*** Task inputs ***
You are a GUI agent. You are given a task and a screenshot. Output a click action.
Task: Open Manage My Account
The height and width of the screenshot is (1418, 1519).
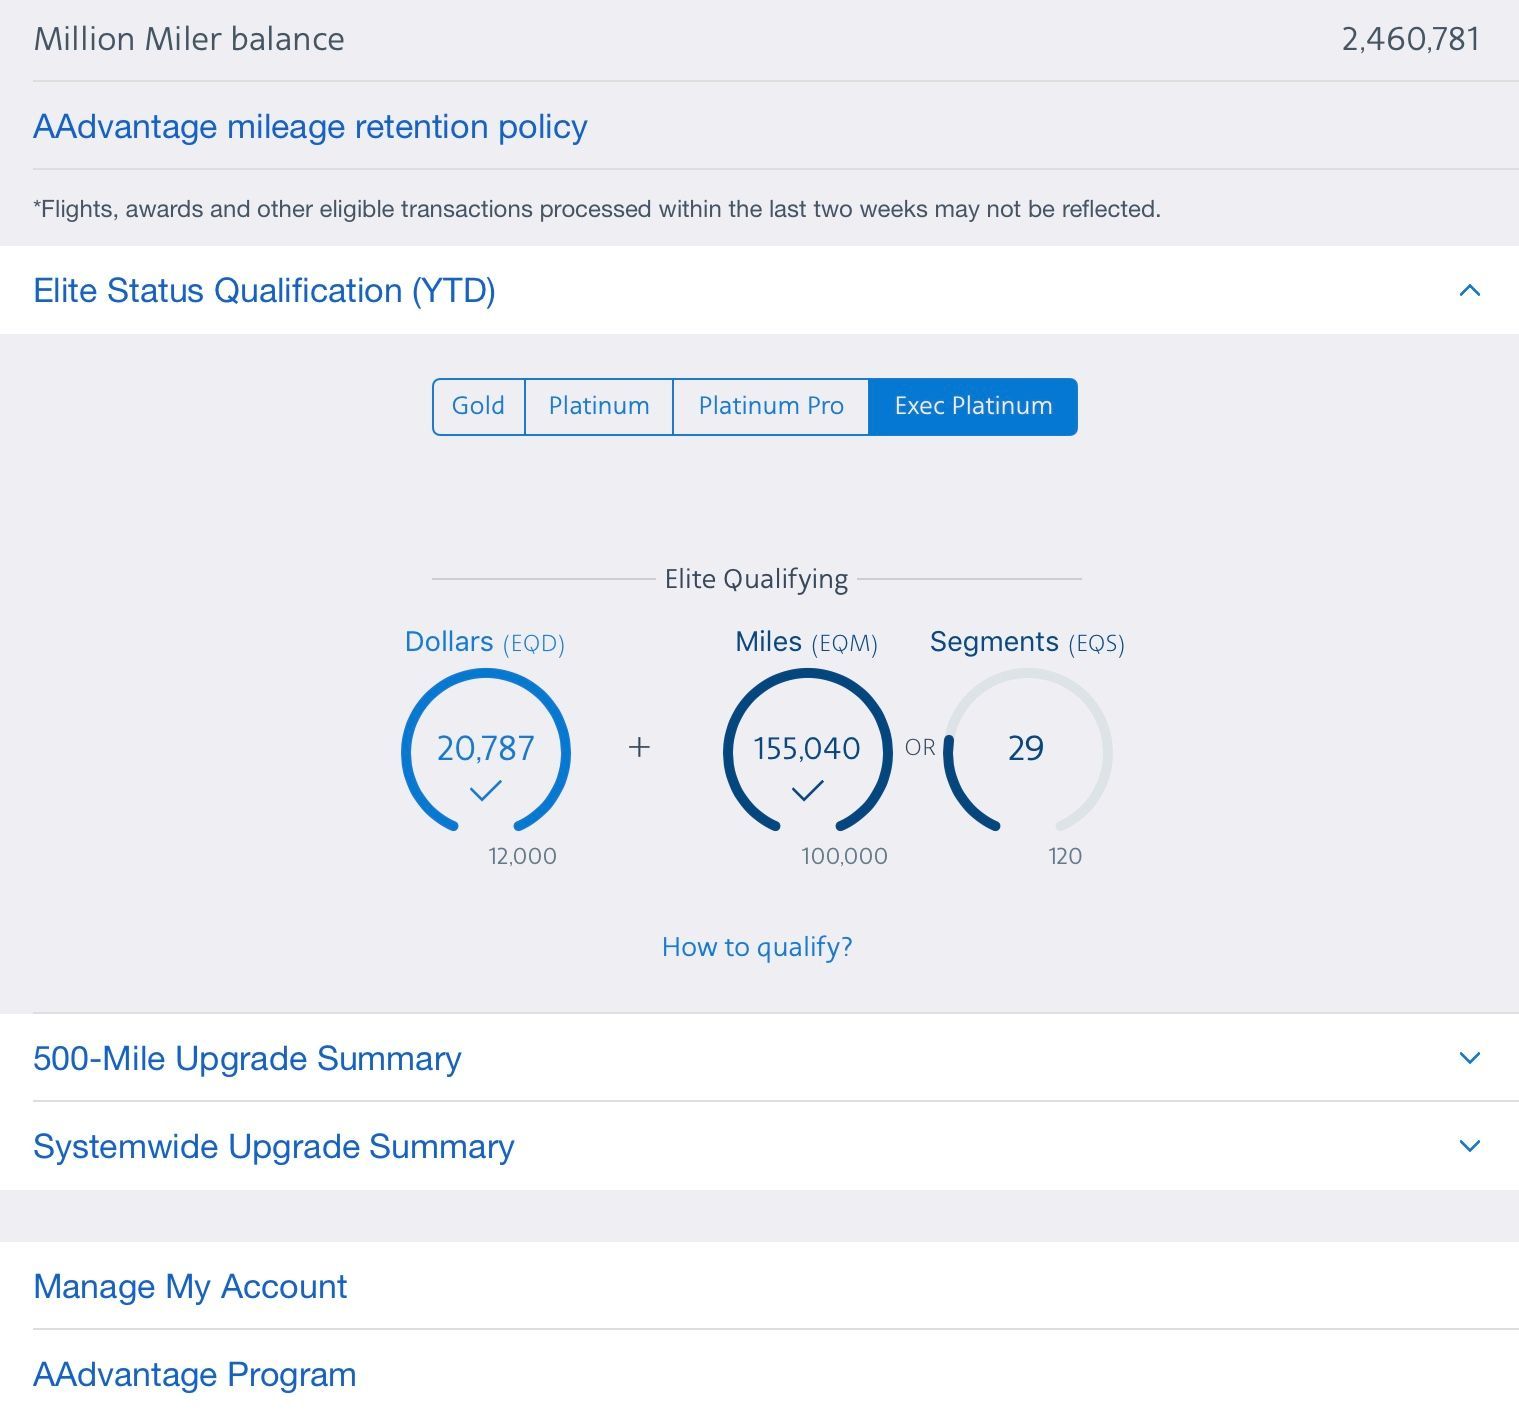[x=190, y=1286]
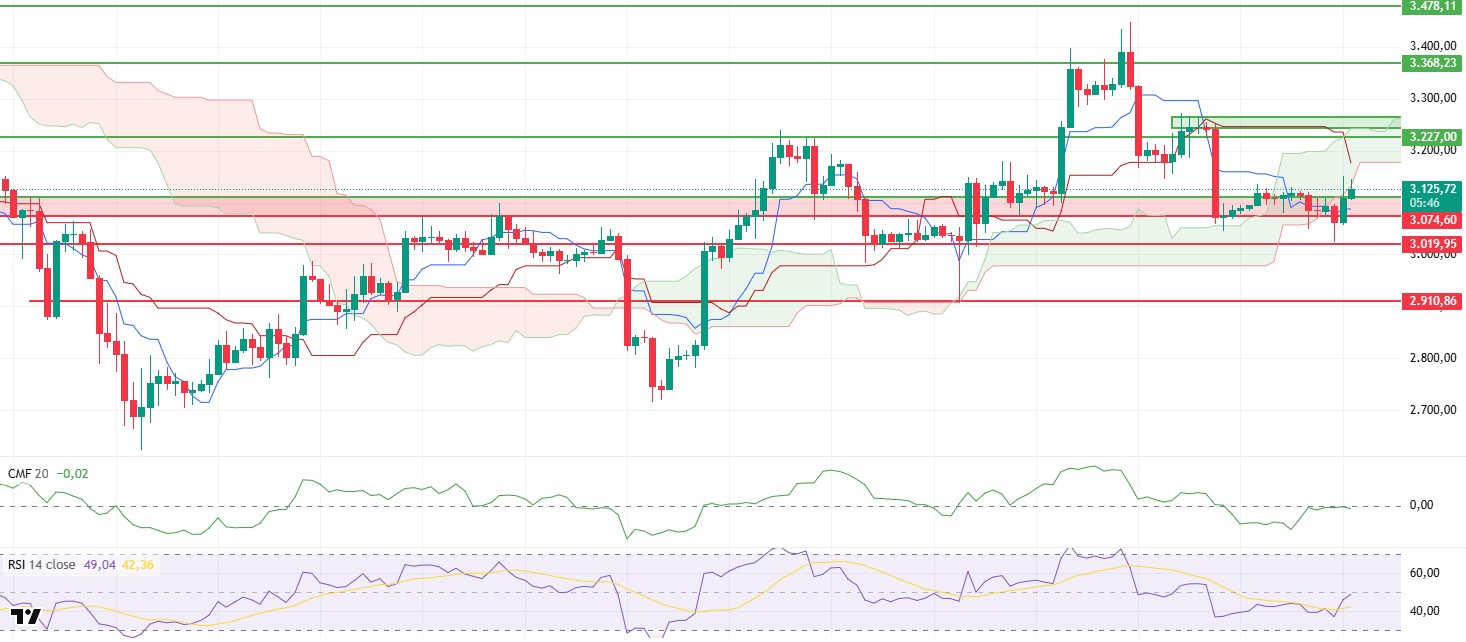Image resolution: width=1466 pixels, height=642 pixels.
Task: Click the 3.478,11 green price label
Action: point(1432,6)
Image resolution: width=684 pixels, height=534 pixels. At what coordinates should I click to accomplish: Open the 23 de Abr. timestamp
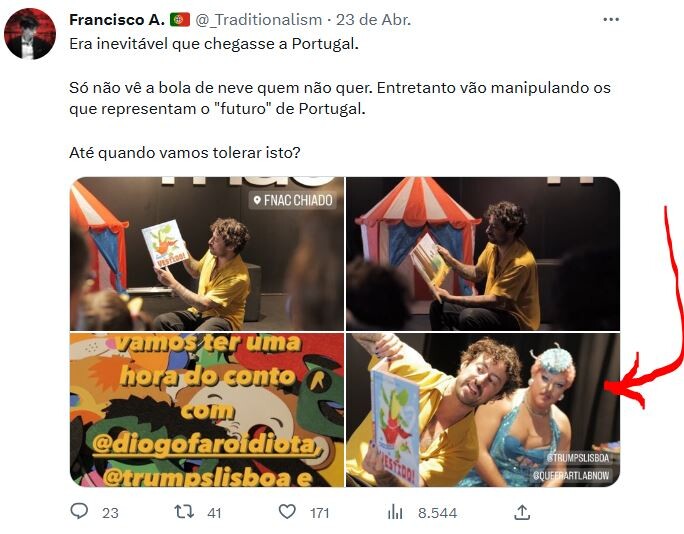(x=374, y=20)
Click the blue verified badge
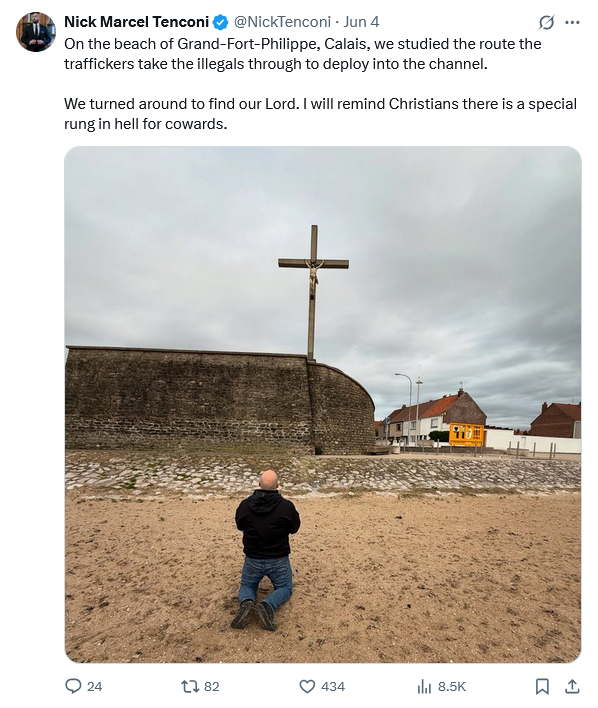 click(x=220, y=22)
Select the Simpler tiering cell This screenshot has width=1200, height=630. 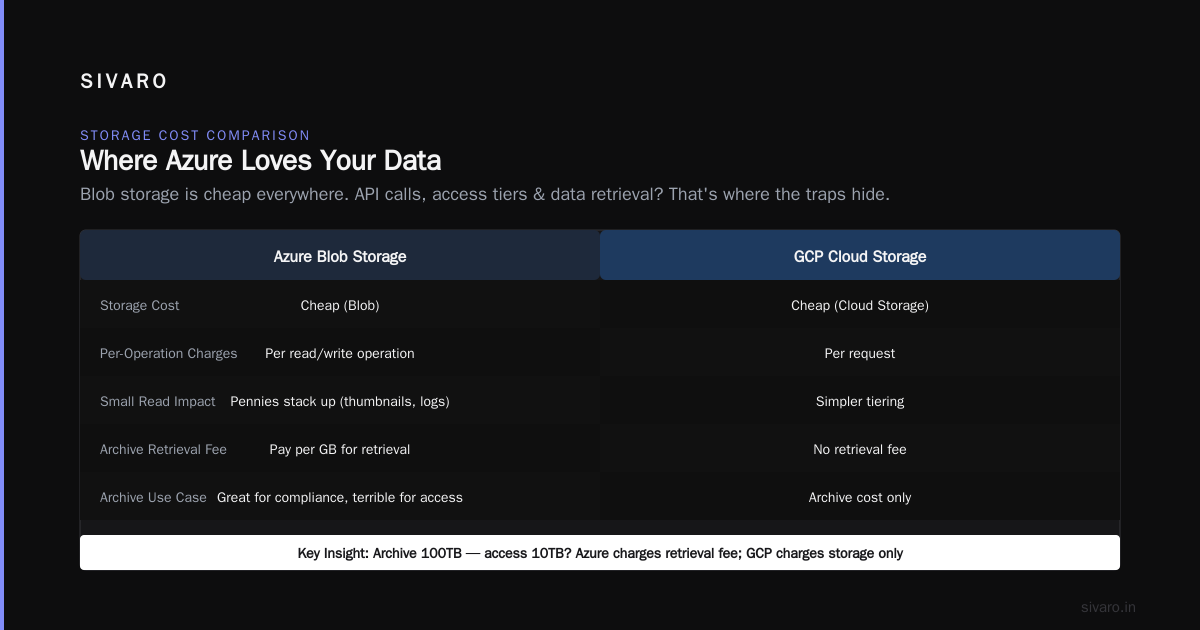[x=860, y=401]
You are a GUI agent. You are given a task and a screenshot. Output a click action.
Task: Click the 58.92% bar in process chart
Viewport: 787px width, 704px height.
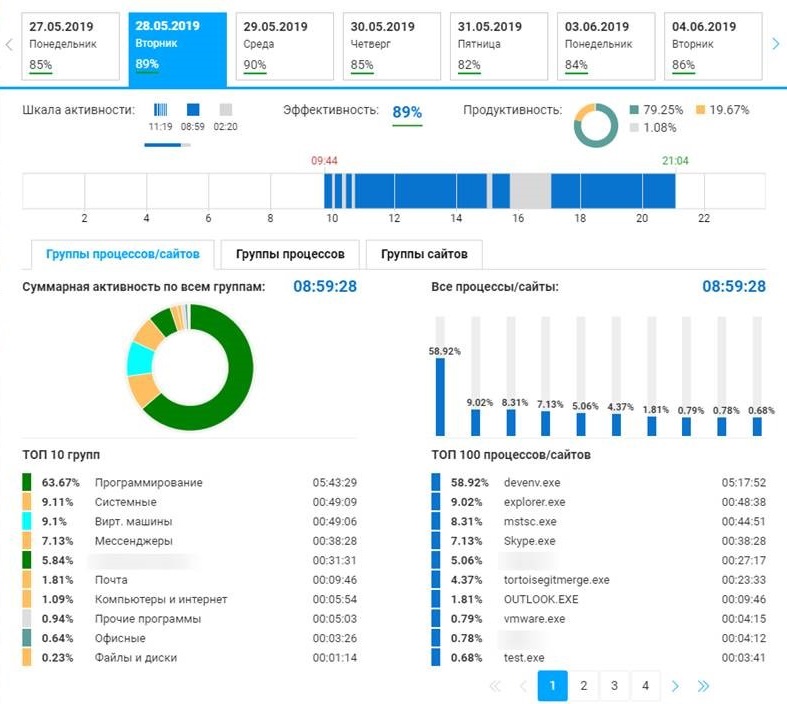coord(440,397)
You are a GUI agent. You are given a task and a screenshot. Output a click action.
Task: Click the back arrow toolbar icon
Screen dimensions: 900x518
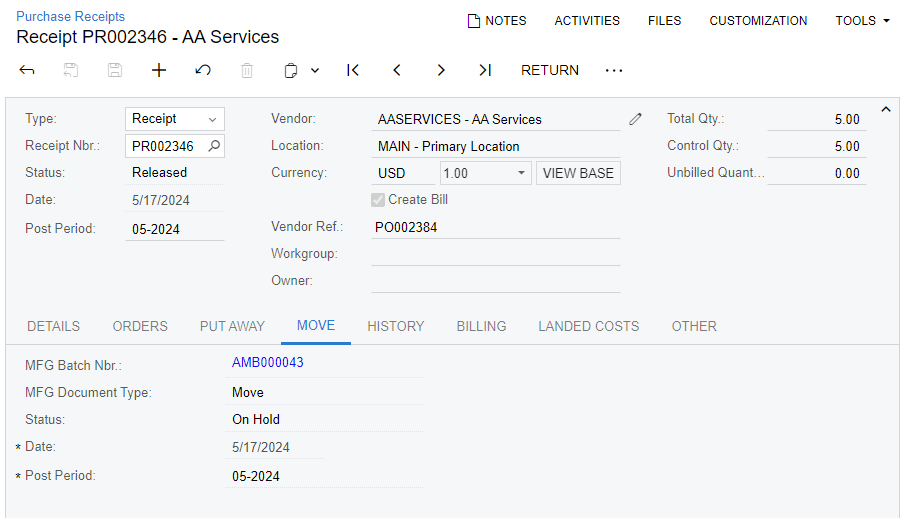click(x=27, y=70)
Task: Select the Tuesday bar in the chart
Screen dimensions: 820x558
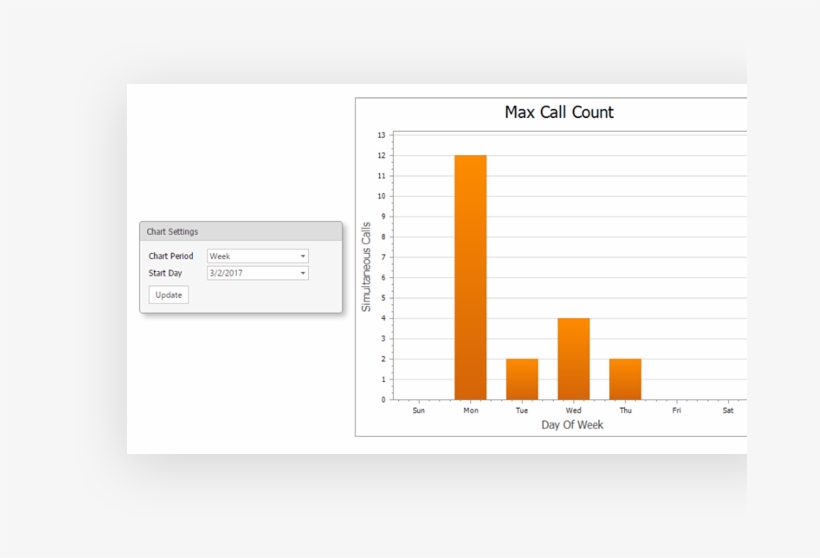Action: (522, 379)
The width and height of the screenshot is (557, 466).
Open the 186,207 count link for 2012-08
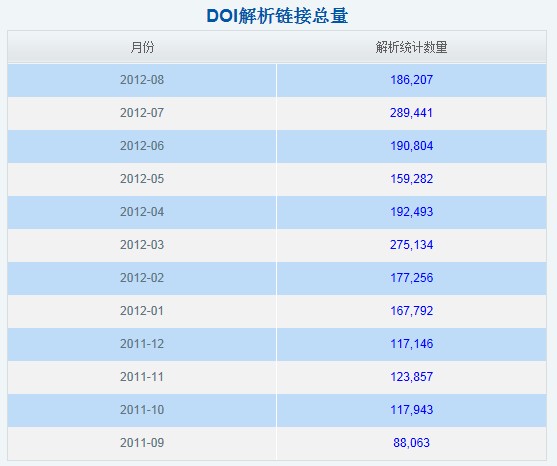pyautogui.click(x=411, y=80)
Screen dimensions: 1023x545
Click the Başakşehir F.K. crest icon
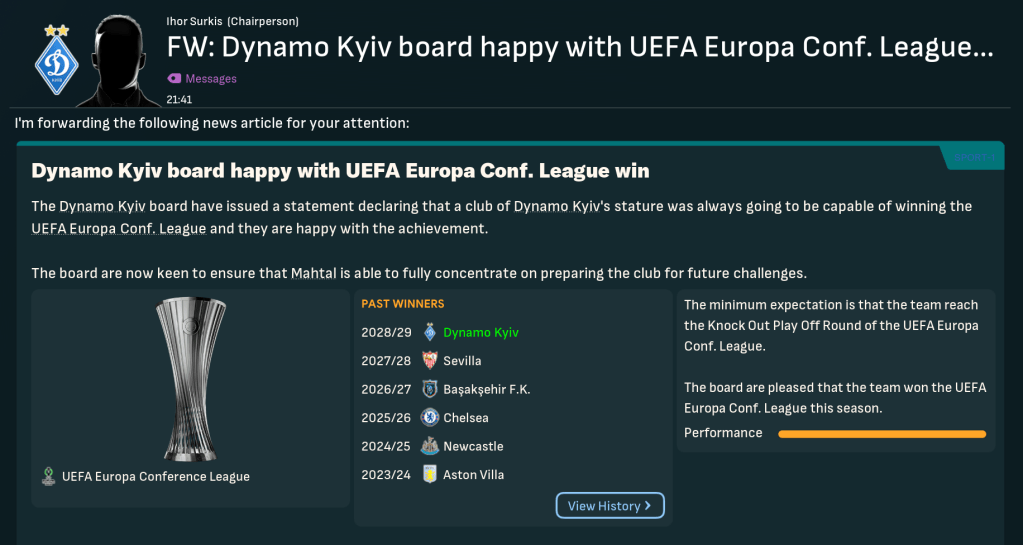point(430,389)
***
→ Exercise instructions: The required result is an exact copy of the lines from the line containing "Open the 186,207 count link for 2012-08" through the end of the entries, with every picture left out.

→ Solution to the problem:
Open the 186,207 count link for 2012-08
pyautogui.click(x=411, y=80)
Screen dimensions: 1023x545
Click the Başakşehir F.K. crest icon
point(430,389)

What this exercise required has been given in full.